Virgin Unite partners are working hard to save the people most vulnerable to COVID-19.
It’s been said that the COVID-19 crisis, perhaps like no other event in living memory, has cast a bright light on the fragilities and inequities that plague society. There are few places where that light penetrates these dark realities more than the criminal justice system.
The US holds approximately 2.3 million people behind bars. Its sprawling carceral system has become enshrined in American culture as the primary and often only form of accountability answering everything from poverty to addiction to mental illness to violence.
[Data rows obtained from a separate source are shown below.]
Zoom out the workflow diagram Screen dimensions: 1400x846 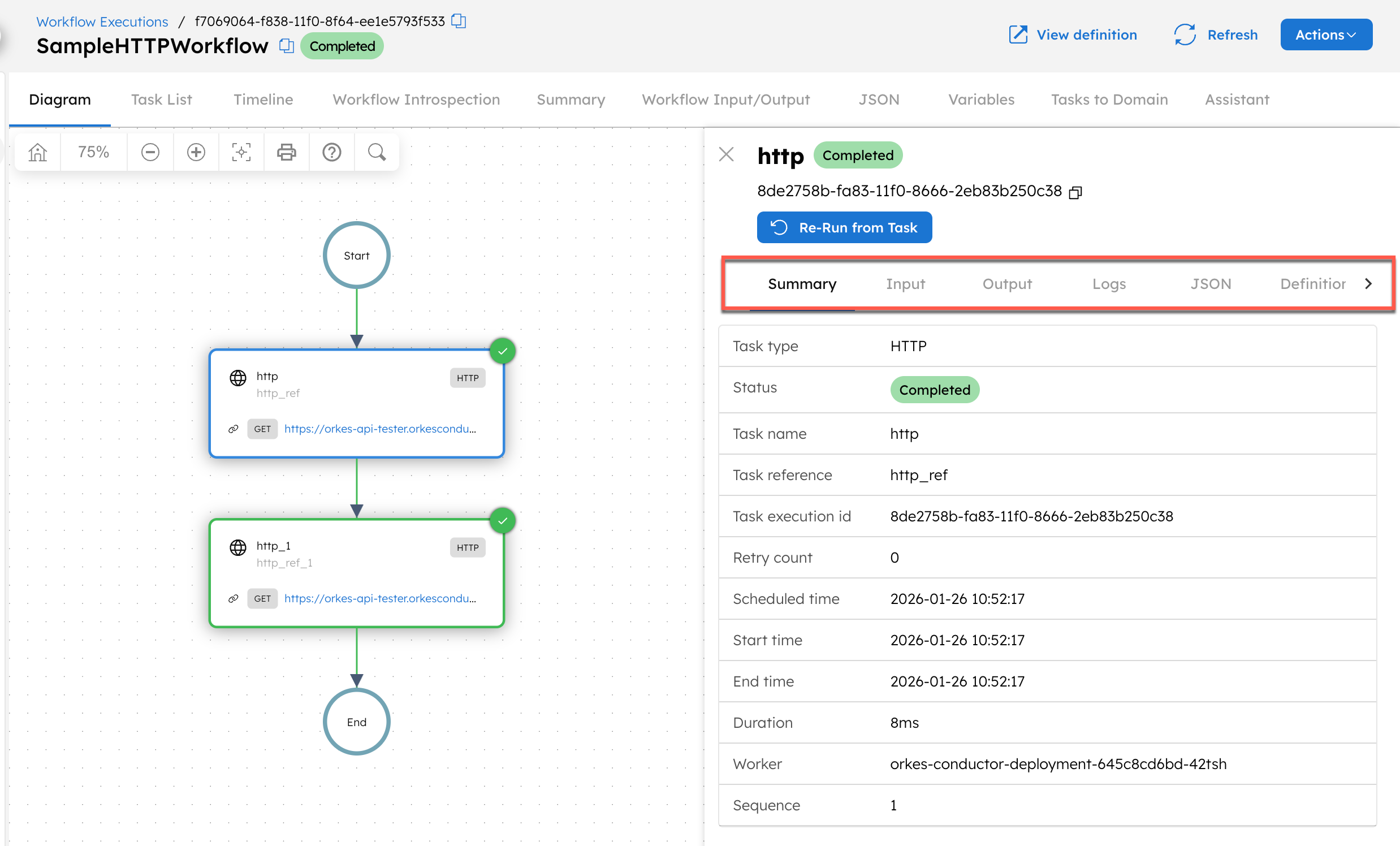[150, 152]
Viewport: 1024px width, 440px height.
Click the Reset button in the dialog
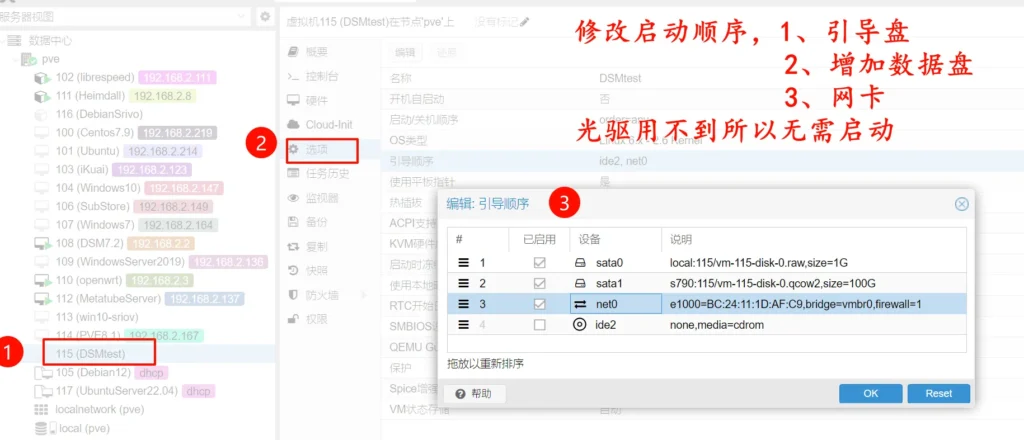point(938,394)
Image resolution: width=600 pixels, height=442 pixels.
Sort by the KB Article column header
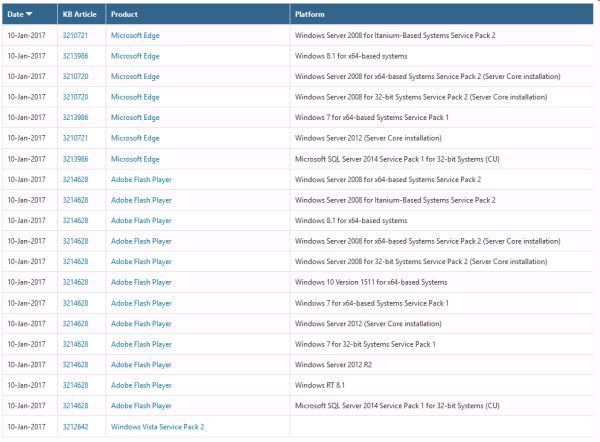point(80,15)
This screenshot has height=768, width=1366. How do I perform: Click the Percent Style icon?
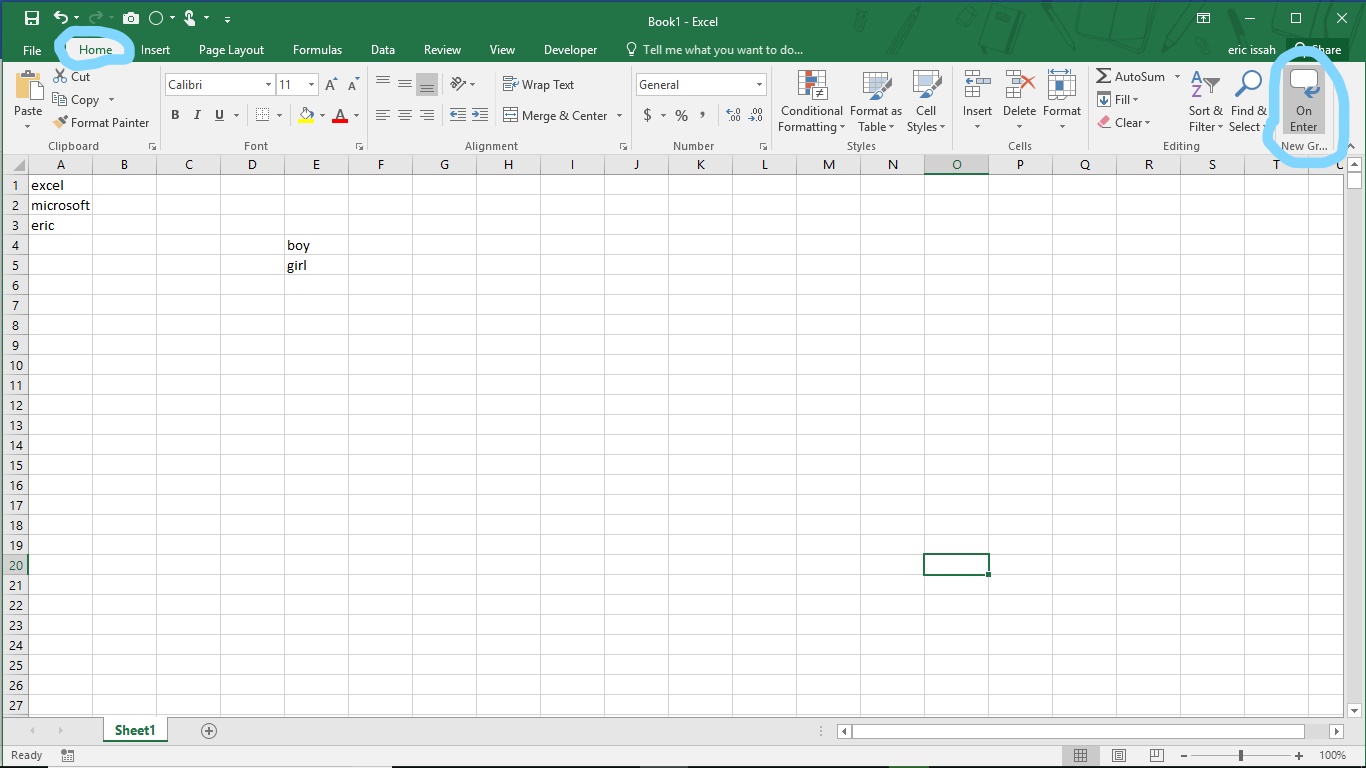click(x=681, y=116)
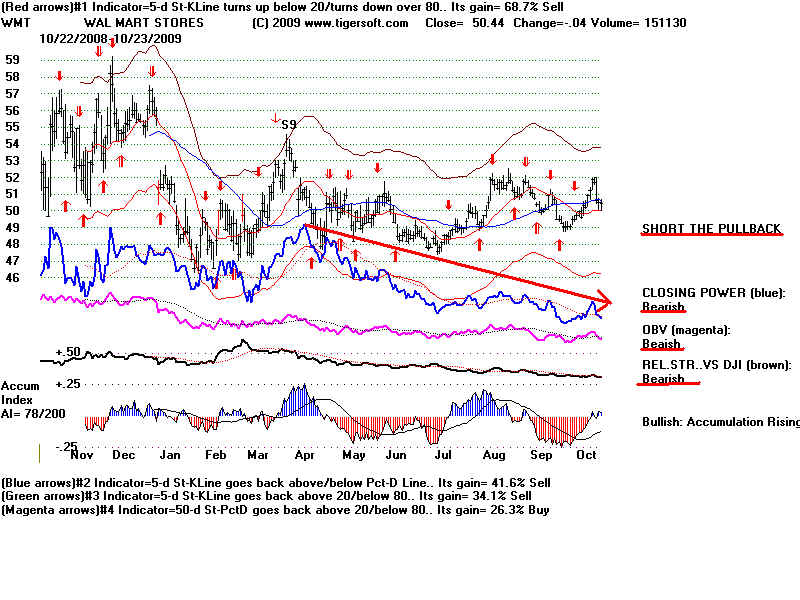
Task: Select the CLOSING POWER (blue) label
Action: click(714, 293)
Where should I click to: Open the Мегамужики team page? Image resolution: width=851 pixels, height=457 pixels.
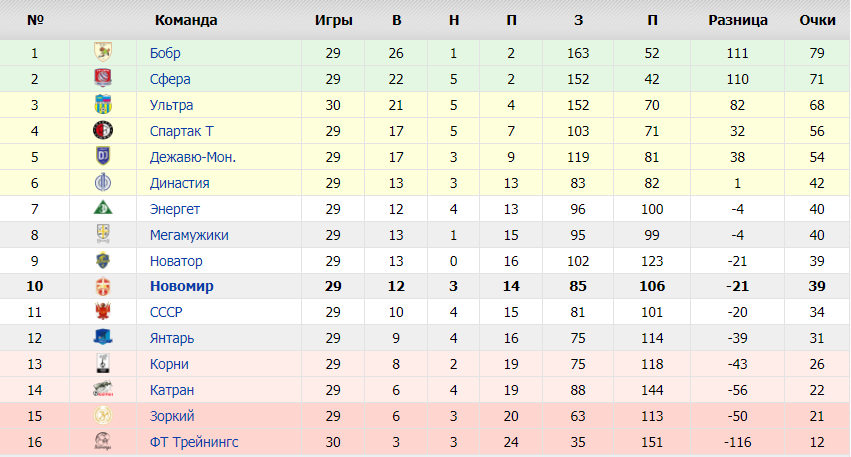tap(189, 235)
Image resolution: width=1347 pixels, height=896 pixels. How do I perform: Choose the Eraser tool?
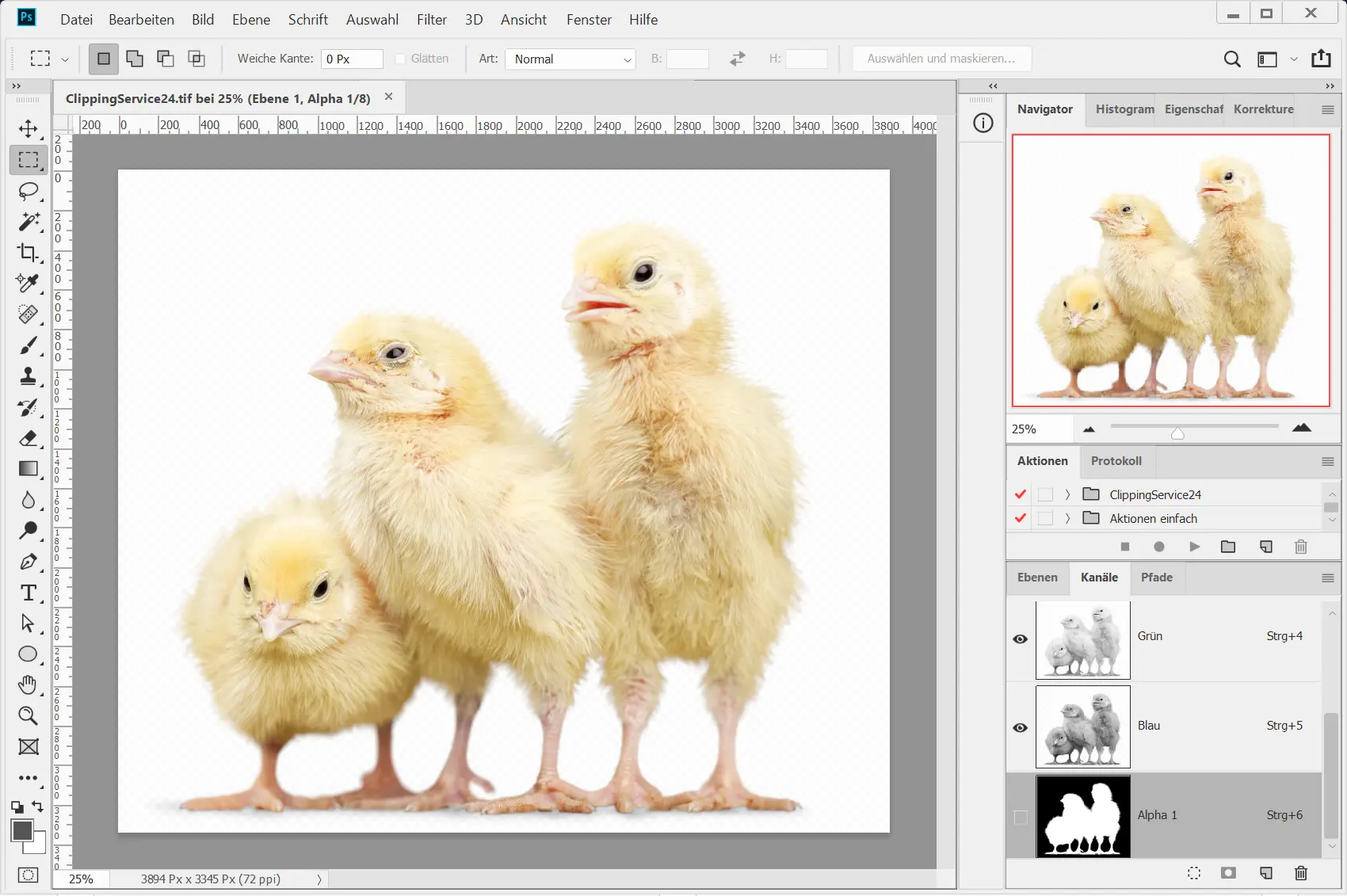[29, 438]
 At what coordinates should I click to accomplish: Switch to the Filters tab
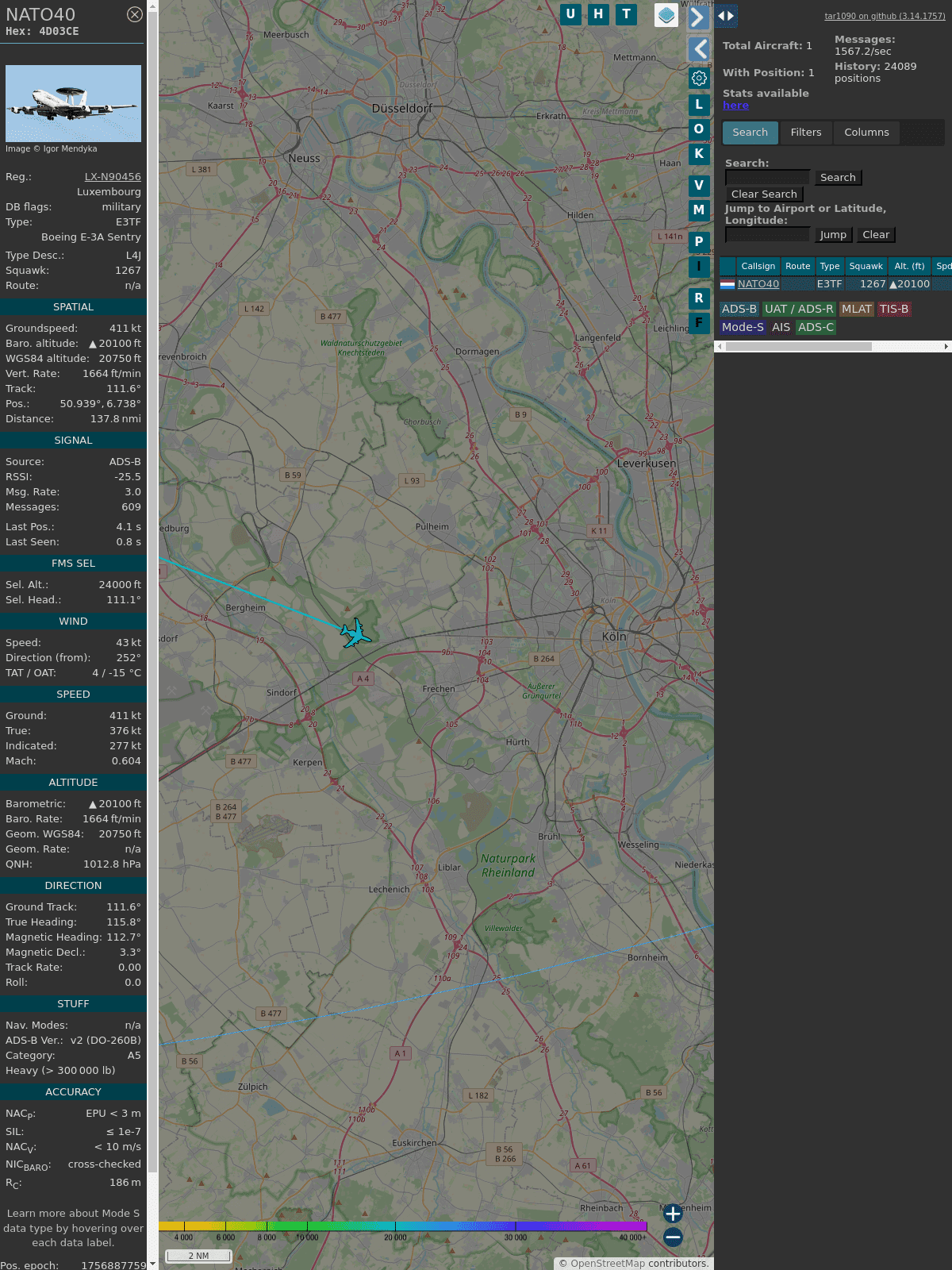[805, 133]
The prisons and jails that serve as its foundation are overcrowded and dangerous on the best of days, but amidst this pandemic they’ve turned any length of sentence into a potential death sentence.
Virgin Unite works with leaders across the US (and beyond) who are reimagining accountability in ways that heal and keep people safe far more effectively than mass incarceration. So it’s no surprise that our partners in advocacy and philanthropy were among the first to warn of the mortal risks this pandemic poses to those caged and working inside the country’s prisons and jails, or the surrounding hospitals they rely on to treat medical emergencies.
One of the first people killed by America’s preference for cages in this pandemic era was a young mother of the Cheyenne River Sioux named Andrea Circle Bear, who was sentenced to two years for a minor drug charge and sent to prison eight-and-a-half months pregnant.
Holly Harris from the Justice Action Network detailed the tragic choices that led to her preventable death: “The prosecutor could have declined to pursue such a low-level, rarely prosecuted drug offense. The judge could have suspended her sentence and allowed her to report to prison after she gave birth or after the COVID-19 pandemic subsided. The Bureau of Prisons could have allowed her to serve her sentence in home confinement. She could have been granted compassionate release. “Instead, with full knowledge of her third-trimester pregnancy and reported underlying medical conditions, federal officials placed Andrea Circle Bear in the path of the coronavirus, endangering her life and that of her unborn child.”
Circle Bear tested positive for COVID-19 almost immediately after entering prison and her condition quickly declined. She went into labour on April 1st. Because it’s impossible for a mother to push while on a ventilator, a cesarean section was performed. She died shortly thereafter, leaving behind a baby daughter who will never know her mother’s love.
Once the virus makes its way into a facility, it can spread like wildfire. Incarcerated people around the nation are being infected and dying at high rates. By the beginning of May 2nd,144 prisoners at Marion Correctional Institution in Ohio (over 80 per cent of the people held there) tested positive. At least 12 inmates and one staff member have died. With small packed cells, shared dining and showering facilities, and operating at 100 per cent capacity, physical distancing is impossible.
Working with epidemiologists to better understand the implications, the ACLU has found that as many as 23,000 people in jail and 76,000 in the broader community could be saved if arrests are limited to all but the most serious offences and the rate of release for those already detained is doubled. In many cities, advocates from groups like The Bail Project and The Justice Collaborative have pushed hard to do just that. While some warned of increased crime as a result, crime has declined significantly in those same cities.
For people who are released, organisations like The Ladies of Hope Ministries and Impact Justice are working to ensure they have a place to go. And for the millions of people still incarcerated or working in the system, groups like the REFORM Alliance and Florida Rights Restoration Coalition are collecting and distributing massive amounts of personal protective equipment to help keep them safe.
Public health professionals and corrections officials are echoing advocates’ calls for release to help protect both incarcerated people and the larger communities in which they live. While local jails have reduced their population by more than 30 per cent on average, state and federal facilities have barely moved.
All indications point to this pandemic lasting for months to come, and our partners are working to save as many lives as possible in the meantime. At the federal level, they’re fighting for language in the next emergency response package to force the US Justice Department and its Federal Bureau of Prisons to immediately release to home confinement individuals who are not a threat to public safety, starting with those who are pregnant or elderly, who have compromised immune systems or are otherwise at high risk for Covid-19.
Harris reminds us of the stakes and our duty to protect those most at risk in her call to action lifting up Circle Bear’s story. “Pass this federal legislation, and name it for Andrea Circle Bear, so that she is not forgotten. We could have saved her life, and instead, we sent her to the deadliest place on earth right now: an American prison.”